Entries supplied
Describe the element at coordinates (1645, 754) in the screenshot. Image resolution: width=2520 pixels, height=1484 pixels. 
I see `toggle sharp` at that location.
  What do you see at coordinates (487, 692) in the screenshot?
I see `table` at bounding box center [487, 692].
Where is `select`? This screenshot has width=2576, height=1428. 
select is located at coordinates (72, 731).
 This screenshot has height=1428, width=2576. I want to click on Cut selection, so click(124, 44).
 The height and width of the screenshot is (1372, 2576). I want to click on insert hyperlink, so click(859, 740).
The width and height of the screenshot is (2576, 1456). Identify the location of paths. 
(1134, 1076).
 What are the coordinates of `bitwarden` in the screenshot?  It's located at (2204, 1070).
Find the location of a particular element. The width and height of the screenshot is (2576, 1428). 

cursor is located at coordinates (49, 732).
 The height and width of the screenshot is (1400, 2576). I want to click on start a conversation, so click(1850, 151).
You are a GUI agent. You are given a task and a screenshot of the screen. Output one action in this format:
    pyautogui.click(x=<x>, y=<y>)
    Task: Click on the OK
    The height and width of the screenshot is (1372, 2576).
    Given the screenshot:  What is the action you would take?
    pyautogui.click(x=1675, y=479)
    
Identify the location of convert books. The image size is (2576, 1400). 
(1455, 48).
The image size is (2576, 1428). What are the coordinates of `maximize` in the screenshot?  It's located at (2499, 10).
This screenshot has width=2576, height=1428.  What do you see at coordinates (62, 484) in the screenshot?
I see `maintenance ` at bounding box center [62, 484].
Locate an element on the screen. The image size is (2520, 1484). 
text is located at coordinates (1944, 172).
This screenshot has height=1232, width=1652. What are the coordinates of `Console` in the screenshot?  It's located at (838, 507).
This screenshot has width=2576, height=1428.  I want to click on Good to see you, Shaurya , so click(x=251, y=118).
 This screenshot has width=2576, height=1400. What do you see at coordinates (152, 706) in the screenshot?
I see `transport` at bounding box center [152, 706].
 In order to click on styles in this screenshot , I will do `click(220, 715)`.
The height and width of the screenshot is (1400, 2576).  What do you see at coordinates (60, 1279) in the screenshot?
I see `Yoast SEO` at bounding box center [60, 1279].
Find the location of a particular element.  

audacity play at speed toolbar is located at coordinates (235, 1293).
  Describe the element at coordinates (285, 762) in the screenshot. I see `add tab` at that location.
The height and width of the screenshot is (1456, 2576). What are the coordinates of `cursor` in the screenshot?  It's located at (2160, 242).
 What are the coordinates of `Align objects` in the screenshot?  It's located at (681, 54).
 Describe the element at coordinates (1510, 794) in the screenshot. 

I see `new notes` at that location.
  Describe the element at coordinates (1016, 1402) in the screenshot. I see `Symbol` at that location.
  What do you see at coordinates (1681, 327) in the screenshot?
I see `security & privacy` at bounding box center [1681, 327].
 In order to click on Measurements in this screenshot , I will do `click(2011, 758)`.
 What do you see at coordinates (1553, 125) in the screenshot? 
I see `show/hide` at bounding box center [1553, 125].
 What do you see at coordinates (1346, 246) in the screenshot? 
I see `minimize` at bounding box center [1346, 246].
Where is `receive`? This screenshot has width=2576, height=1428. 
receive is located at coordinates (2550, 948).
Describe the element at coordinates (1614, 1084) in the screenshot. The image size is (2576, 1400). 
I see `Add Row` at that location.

Short problem
Copy out the records above word for word, starting at the line that contains "at (2204, 1070)." and ending with the line that contains "The height and width of the screenshot is (1400, 2576). I", with both of those lines included.

Task output
 What are the coordinates of `bitwarden` in the screenshot?  It's located at (2204, 1070).
Find the location of a particular element. The width and height of the screenshot is (2576, 1428). 

cursor is located at coordinates (49, 732).
 The height and width of the screenshot is (1400, 2576). I want to click on start a conversation, so click(1850, 151).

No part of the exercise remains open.